** Goal of the exercise **
Your answer must be the exact lines from the one holding "Given: Toggle the Baseline (0) legend entry" through the final line of the records below, both included, and nothing more.

Start of Block

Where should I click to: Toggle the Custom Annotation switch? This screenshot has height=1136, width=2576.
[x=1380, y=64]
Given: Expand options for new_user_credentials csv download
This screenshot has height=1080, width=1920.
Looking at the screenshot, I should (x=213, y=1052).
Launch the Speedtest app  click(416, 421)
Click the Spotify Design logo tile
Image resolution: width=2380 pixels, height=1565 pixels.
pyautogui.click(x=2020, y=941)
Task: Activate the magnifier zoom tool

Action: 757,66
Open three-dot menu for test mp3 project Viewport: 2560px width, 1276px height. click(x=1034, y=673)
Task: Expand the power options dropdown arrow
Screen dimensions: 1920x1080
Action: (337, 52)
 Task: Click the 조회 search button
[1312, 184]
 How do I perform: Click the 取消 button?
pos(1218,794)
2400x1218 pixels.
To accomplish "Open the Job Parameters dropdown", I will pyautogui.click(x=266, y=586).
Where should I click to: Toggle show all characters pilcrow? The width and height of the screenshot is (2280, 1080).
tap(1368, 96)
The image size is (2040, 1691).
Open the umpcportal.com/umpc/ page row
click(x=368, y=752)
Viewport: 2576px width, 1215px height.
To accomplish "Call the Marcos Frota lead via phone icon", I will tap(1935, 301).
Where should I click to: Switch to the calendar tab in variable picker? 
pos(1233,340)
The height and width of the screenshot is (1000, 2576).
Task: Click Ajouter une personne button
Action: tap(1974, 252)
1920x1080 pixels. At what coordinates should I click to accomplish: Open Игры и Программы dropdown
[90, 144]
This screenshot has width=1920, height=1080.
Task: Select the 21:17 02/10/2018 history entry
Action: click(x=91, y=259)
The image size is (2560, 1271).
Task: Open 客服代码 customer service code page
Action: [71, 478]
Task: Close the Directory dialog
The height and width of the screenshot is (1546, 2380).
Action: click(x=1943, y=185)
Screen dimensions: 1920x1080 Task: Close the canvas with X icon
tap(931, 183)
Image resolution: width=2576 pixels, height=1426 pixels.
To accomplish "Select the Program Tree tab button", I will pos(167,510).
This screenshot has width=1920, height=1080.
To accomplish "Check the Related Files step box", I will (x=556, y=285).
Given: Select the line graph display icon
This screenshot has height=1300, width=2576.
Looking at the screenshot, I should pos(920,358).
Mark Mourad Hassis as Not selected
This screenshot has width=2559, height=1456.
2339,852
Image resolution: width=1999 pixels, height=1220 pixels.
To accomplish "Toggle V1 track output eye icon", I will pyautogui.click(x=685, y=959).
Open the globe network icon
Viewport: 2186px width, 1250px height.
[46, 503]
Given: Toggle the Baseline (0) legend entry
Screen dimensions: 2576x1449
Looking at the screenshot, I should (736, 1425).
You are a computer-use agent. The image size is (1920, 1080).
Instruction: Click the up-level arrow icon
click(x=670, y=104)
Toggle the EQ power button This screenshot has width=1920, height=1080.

End of Block

** Response **
Given: Toggle the Baseline (0) legend entry
Screen dimensions: 2576x1449
Looking at the screenshot, I should (736, 1425).
You are a computer-use agent. The image size is (1920, 1080).
Instruction: Click the up-level arrow icon
click(x=670, y=104)
Toggle the EQ power button This screenshot has width=1920, height=1080.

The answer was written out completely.